Exercise data:
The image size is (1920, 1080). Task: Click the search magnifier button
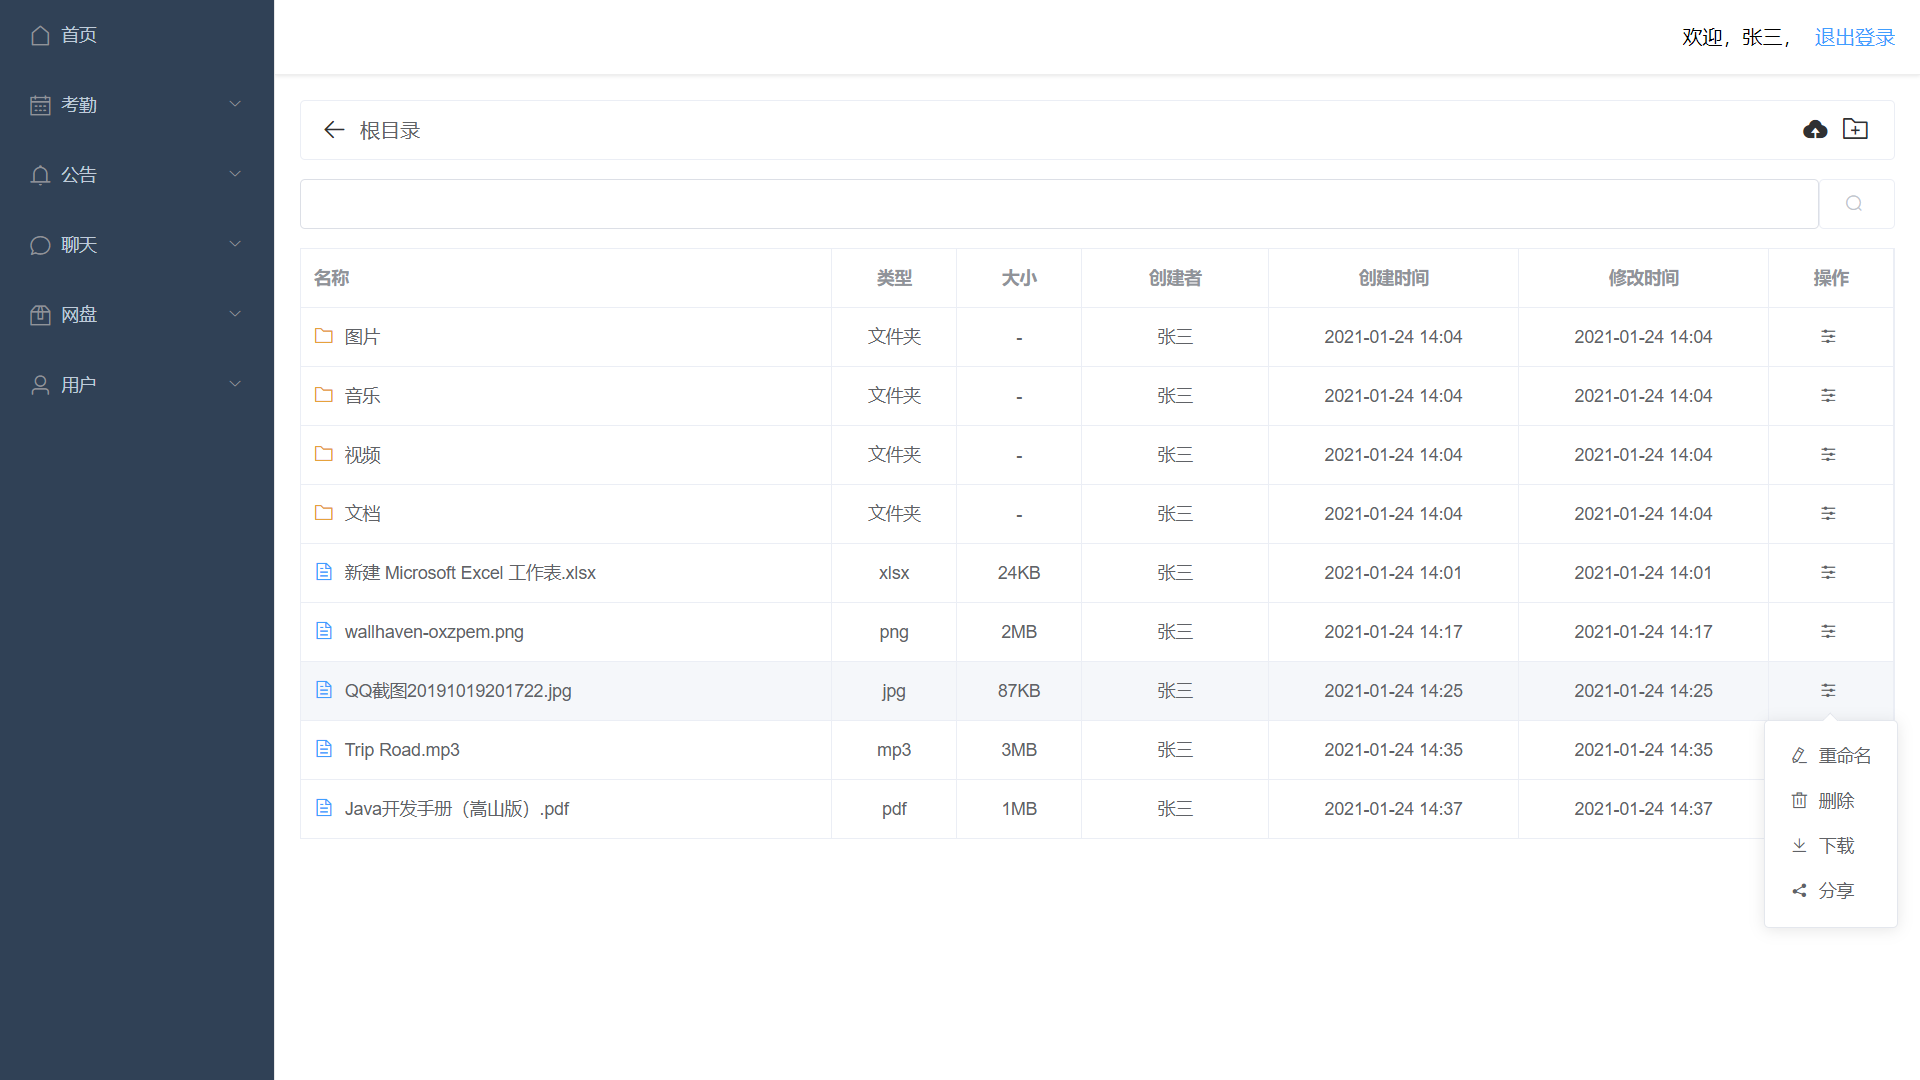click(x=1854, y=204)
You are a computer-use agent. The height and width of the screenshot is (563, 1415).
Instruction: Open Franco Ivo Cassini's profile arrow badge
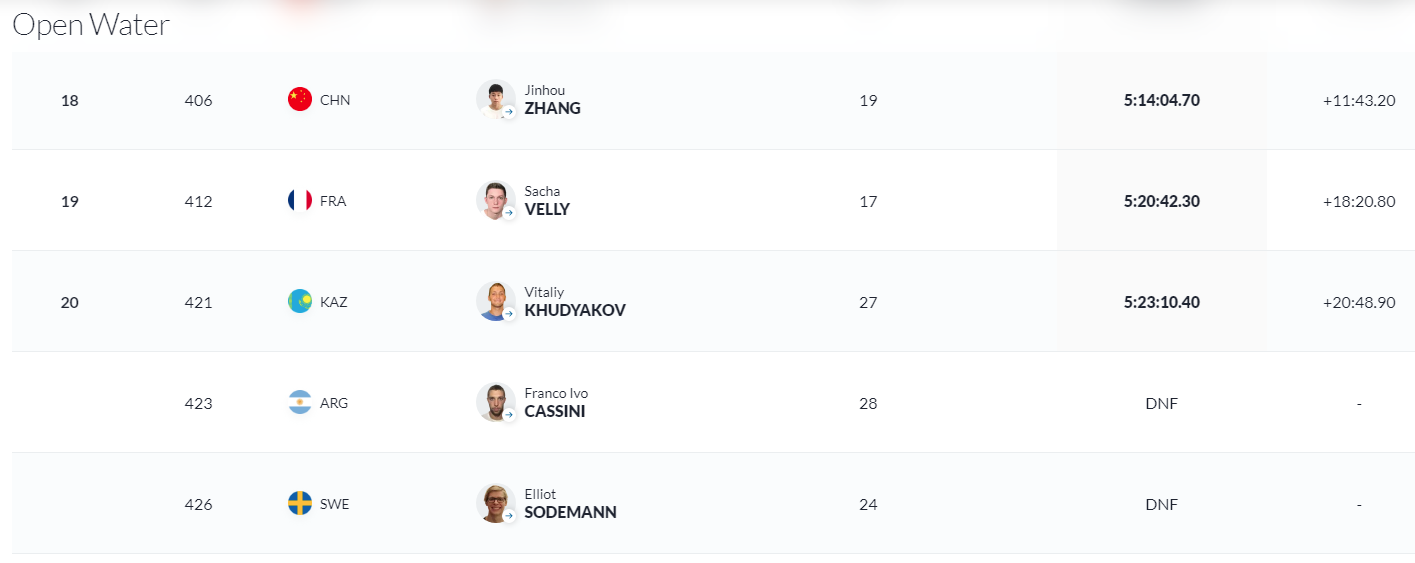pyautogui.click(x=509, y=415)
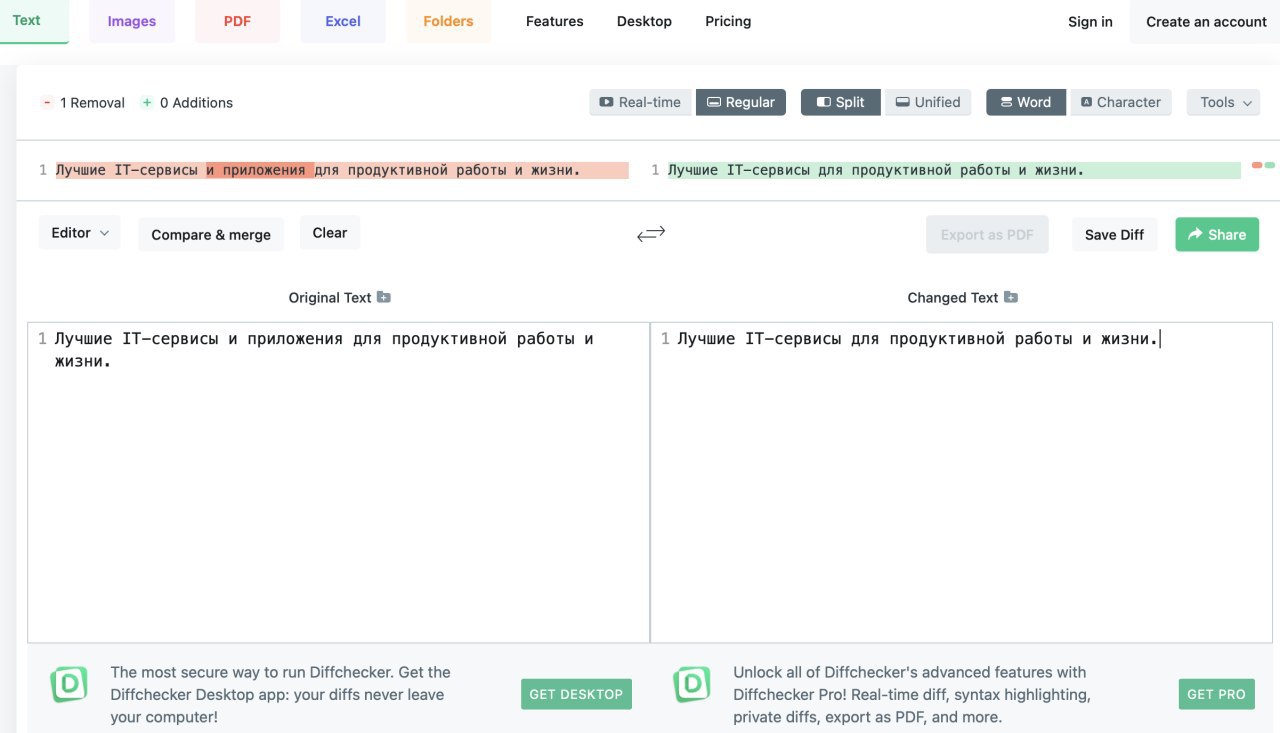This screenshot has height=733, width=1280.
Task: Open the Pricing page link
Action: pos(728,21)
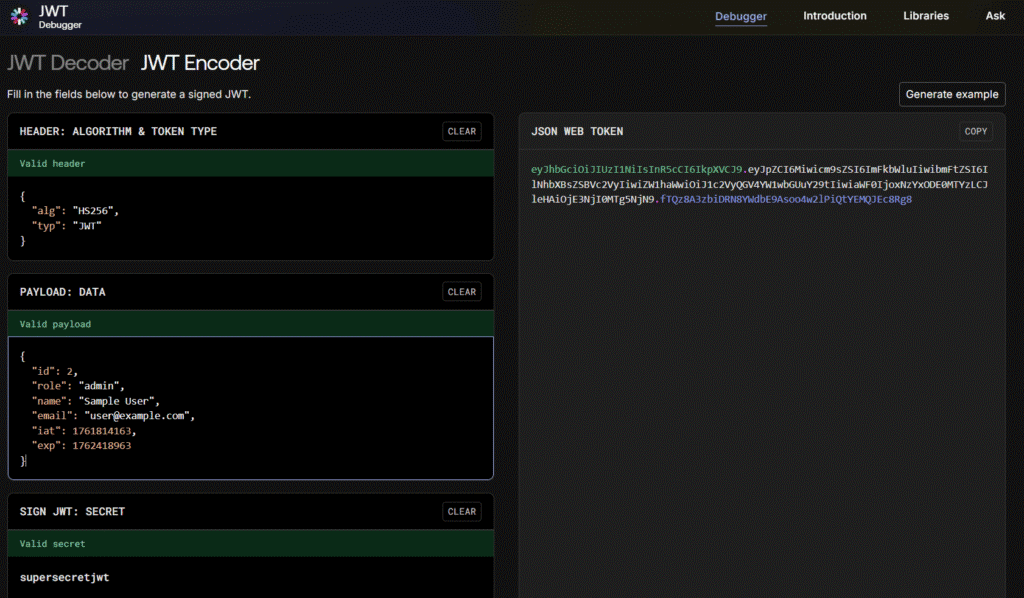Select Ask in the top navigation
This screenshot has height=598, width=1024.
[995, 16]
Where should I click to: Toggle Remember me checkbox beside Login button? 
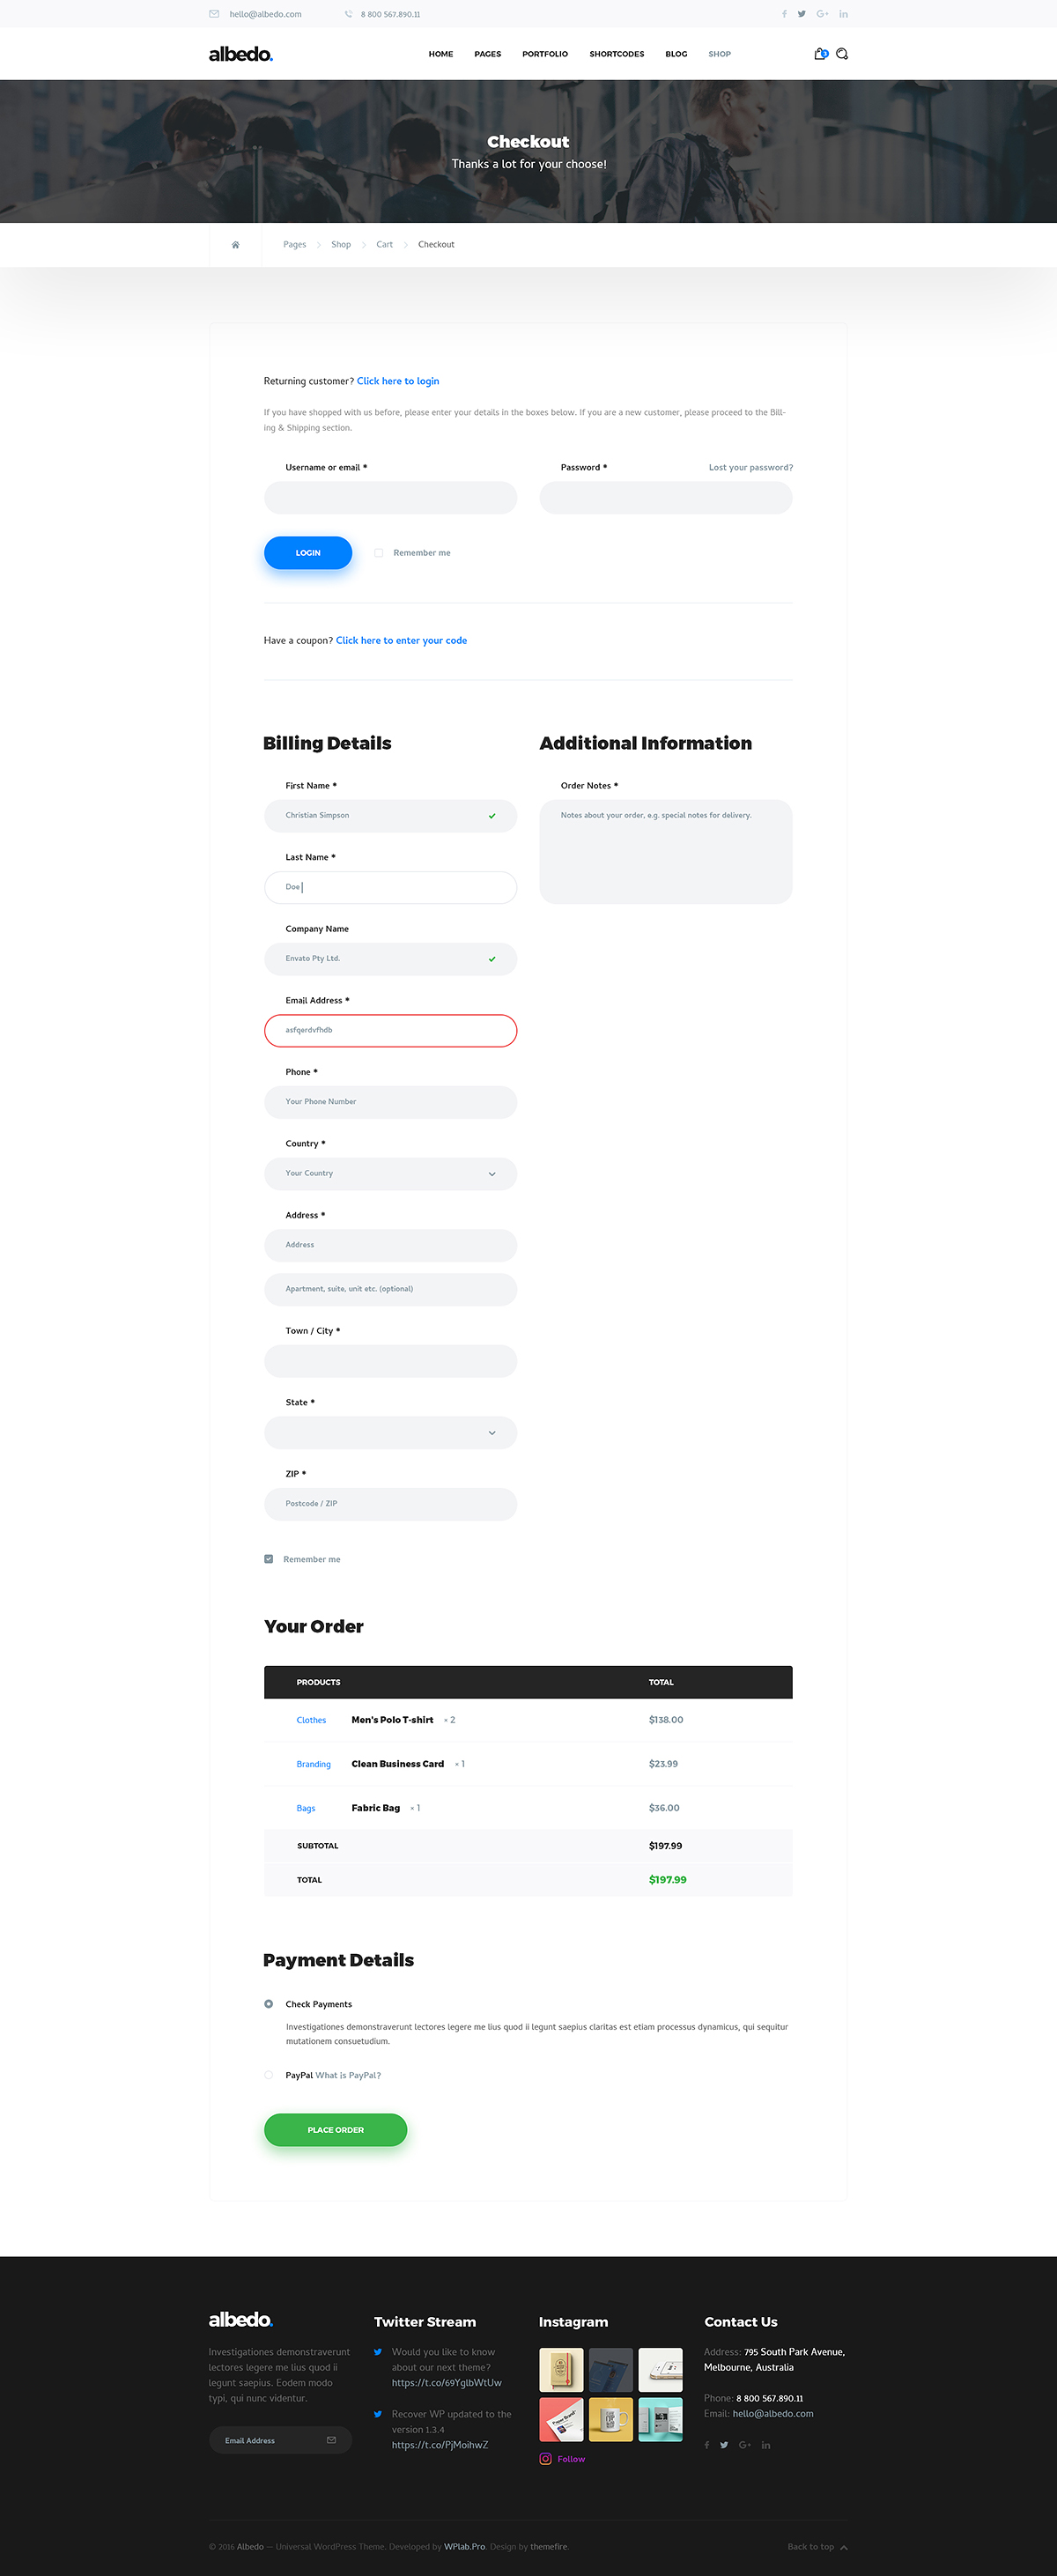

Exercise: Recast the items, starting at the beginning and ending at the line that contains "click(x=1854, y=204)", as a numbered list without blank lines, and leave the pictures out of your answer.

Task output:
1. The image size is (1920, 1080). Task: Click the search magnifier button
2. click(x=1854, y=204)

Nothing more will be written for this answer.